Saturday, October 4, 2008
Interstitial Spaces
When Henri Lefebvre says "[everyday life] is . . . the time and the place where the human either fulfills itself or fails, since it is a place and a time which fragmented, specialized and divided activity cannot completely grasp, no matter how great and worthy that activity may be . . ." (27) I think of how the city of Bothell has so many maps, so many specialized ways of seeing, knowing and experiencing the city. Yet what eludes the Bothell elders? Terra incognita does not necessarily have to be at the end of some unimaginable frontier. Places like Seattle mark the point at which the western expansion into the unknowns of America would come to an end; but are those unknowns really abolished? As we can see, terra incognita is right here, in the blanks and lapses of each particular map.

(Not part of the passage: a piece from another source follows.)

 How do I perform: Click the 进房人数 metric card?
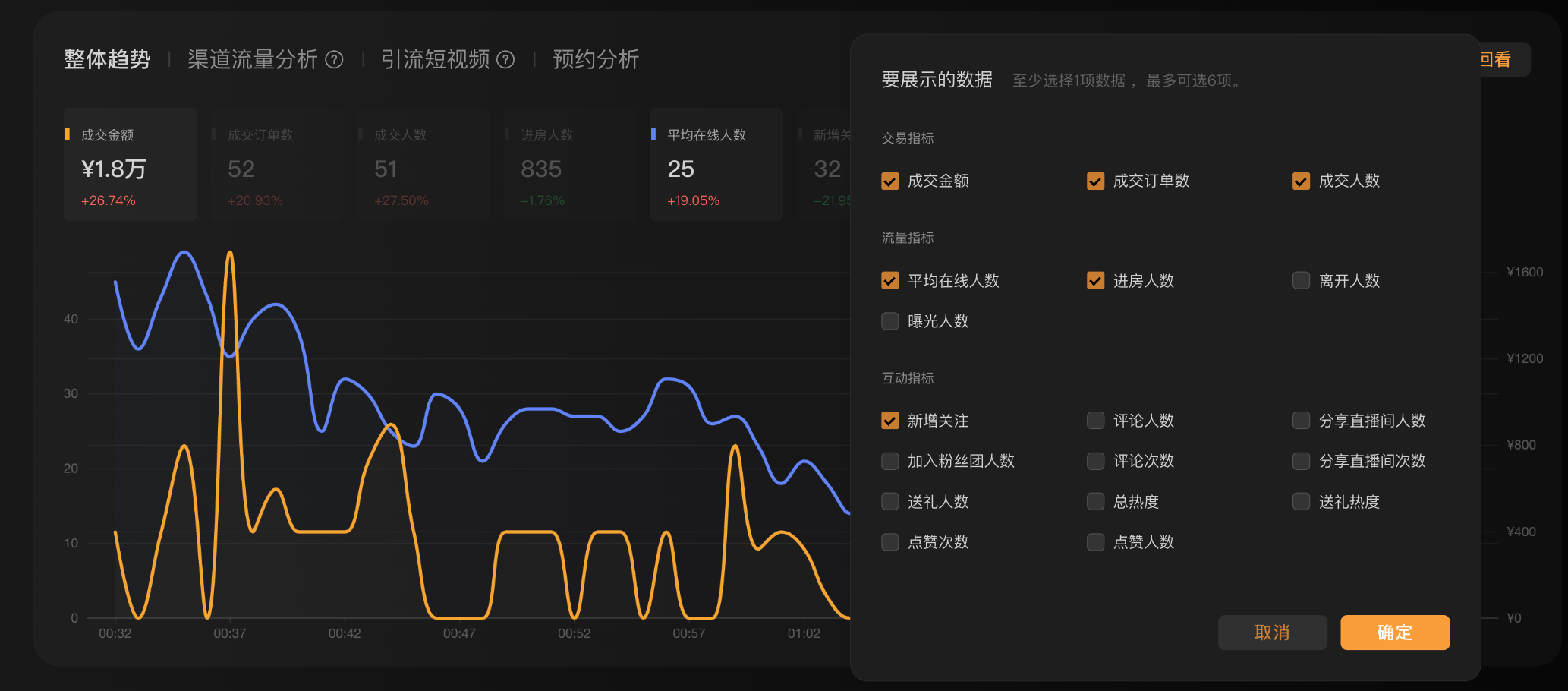coord(569,165)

What are our own terra incognitas? They are created when the tools for seeing a landscape are only trained to see certain things. (N.b. the little triangle formed by the young woman between her piano lessons, school and home that Debord talks about.) For the Situationists, "the city would have to be surveyed for those elements, constructions and interstitial spaces that might be salvaged from the dominant culture, and, once isolated, put to new use in a utopian reconstruction of social space" (Ross, 45). Later theorists would be less idealistic about the potential these spaces had for revolution and change, but that is another story . . .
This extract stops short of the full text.